In the first of this sequence of three articles, I wrote briefly about my co-counsel role in Aikens v. Lash, one of the earliest cases that successfully challenged the constitutionality of solitary confinement. The 1973 National Advisory Commission on Criminal Justice Standards and Goals was a valuable resource for our litigation efforts in Aikens and the Executive Director of the Commission’s Task Force on Corrections, Lawrence Carpenter, was a key expert witness for the Aikens prisoner plaintiffs and his testimony was quoted by U.S. District Judge Robert Grant. Although nearly fifty years ago now, one does not forget the powerful testimony of Larry Carpenter nor fail to recall the National Commission’s Commentary on the experience and research supporting the stringent limits on solitary confinement that it recommended. The Commission’s experience and insight should continue to inform our current criminal justice system—the Commission “wishes to record its view that the practice [of solitary confinement] is inhumane and in the long run brutalizes those who impose it as it brutalizes those upon whom it is imposed.”
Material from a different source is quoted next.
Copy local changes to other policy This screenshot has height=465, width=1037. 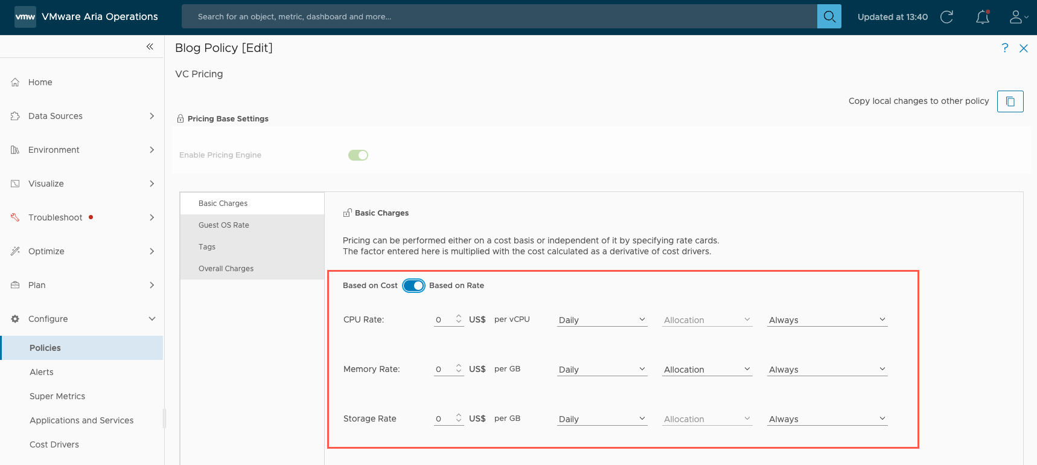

In assessing the legacy of two monumental Supreme Court rulings on due process protections in the context of solitary confinement, Sandin v. Conner and Wilkinson v. Austin, this Author has wondered whether the Supreme Court, in wrestling with the challenges of solitary confinement—albeit from the detached distance of appellate decision making—was unduly deferential to prison officials as both cases seriously distorted the Court’s traditions of appellate decision making and diluted or limited due process protections. We learned in Celebrating Morrissey that a conservative Chief Justice, Warren Burger, played a key leadership role in securing recognition for prisoners’ rights, with Morrissey v. Brewer’s recognition of due process protections in the context of parole revocation. This pathbreaking 1972 case ended the federal courts’ “hands off” policy with regard to prisoners’ claims concerning the conditions of their confinement.